Items from a dataset

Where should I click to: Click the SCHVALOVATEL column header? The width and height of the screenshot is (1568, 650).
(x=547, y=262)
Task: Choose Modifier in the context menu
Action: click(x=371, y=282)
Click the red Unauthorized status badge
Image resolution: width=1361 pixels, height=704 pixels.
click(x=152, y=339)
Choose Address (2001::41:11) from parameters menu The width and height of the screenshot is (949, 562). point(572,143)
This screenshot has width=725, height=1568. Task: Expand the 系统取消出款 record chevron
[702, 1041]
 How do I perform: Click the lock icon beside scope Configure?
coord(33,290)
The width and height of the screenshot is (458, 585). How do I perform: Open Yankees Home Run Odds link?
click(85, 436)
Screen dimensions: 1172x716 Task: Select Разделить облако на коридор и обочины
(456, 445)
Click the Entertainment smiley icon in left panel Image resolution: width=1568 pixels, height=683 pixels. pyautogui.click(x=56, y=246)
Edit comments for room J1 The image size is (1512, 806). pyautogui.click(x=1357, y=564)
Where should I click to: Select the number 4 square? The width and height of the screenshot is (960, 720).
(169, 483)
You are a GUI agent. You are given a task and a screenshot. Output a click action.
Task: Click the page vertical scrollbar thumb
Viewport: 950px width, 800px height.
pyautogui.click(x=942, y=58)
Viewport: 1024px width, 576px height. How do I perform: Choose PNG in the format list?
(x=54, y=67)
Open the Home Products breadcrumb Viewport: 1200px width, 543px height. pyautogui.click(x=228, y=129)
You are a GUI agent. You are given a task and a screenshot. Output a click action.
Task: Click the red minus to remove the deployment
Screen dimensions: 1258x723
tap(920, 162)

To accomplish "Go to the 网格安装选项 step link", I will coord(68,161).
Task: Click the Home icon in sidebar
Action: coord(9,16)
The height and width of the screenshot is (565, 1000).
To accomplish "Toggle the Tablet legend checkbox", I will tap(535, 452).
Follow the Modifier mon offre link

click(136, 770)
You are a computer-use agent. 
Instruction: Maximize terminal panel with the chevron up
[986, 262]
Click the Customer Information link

## EXERCISE OBJECTIVE
Above are the records; please copy exactly their first line and each line after it through the line containing "The height and", and no line after that.

## OUTPUT
Where should I click to: Click the SCHVALOVATEL column header? The width and height of the screenshot is (1568, 650).
(x=547, y=262)
Task: Choose Modifier in the context menu
Action: click(x=371, y=282)
Click the red Unauthorized status badge
Image resolution: width=1361 pixels, height=704 pixels.
click(x=152, y=339)
Choose Address (2001::41:11) from parameters menu The width and height of the screenshot is (949, 562). point(572,143)
This screenshot has width=725, height=1568. Task: Expand the 系统取消出款 record chevron
[702, 1041]
 How do I perform: Click the lock icon beside scope Configure?
coord(33,290)
The width and height of the screenshot is (458, 585). How do I perform: Open Yankees Home Run Odds link?
click(85, 436)
Screen dimensions: 1172x716 Task: Select Разделить облако на коридор и обочины
(456, 445)
Click the Entertainment smiley icon in left panel Image resolution: width=1568 pixels, height=683 pixels. pyautogui.click(x=56, y=246)
Edit comments for room J1 The image size is (1512, 806). pyautogui.click(x=1357, y=564)
Where should I click to: Select the number 4 square? The width and height of the screenshot is (960, 720).
(169, 483)
You are a GUI agent. You are given a task and a screenshot. Output a click action.
Task: Click the page vertical scrollbar thumb
Viewport: 950px width, 800px height.
pyautogui.click(x=942, y=58)
Viewport: 1024px width, 576px height. How do I perform: Choose PNG in the format list?
(x=54, y=67)
Open the Home Products breadcrumb Viewport: 1200px width, 543px height. pyautogui.click(x=228, y=129)
You are a GUI agent. You are given a task and a screenshot. Output a click action.
Task: Click the red minus to remove the deployment
Screen dimensions: 1258x723
tap(920, 162)

To accomplish "Go to the 网格安装选项 step link", I will coord(68,161).
Task: Click the Home icon in sidebar
Action: coord(9,16)
The height and width of the screenshot is (565, 1000).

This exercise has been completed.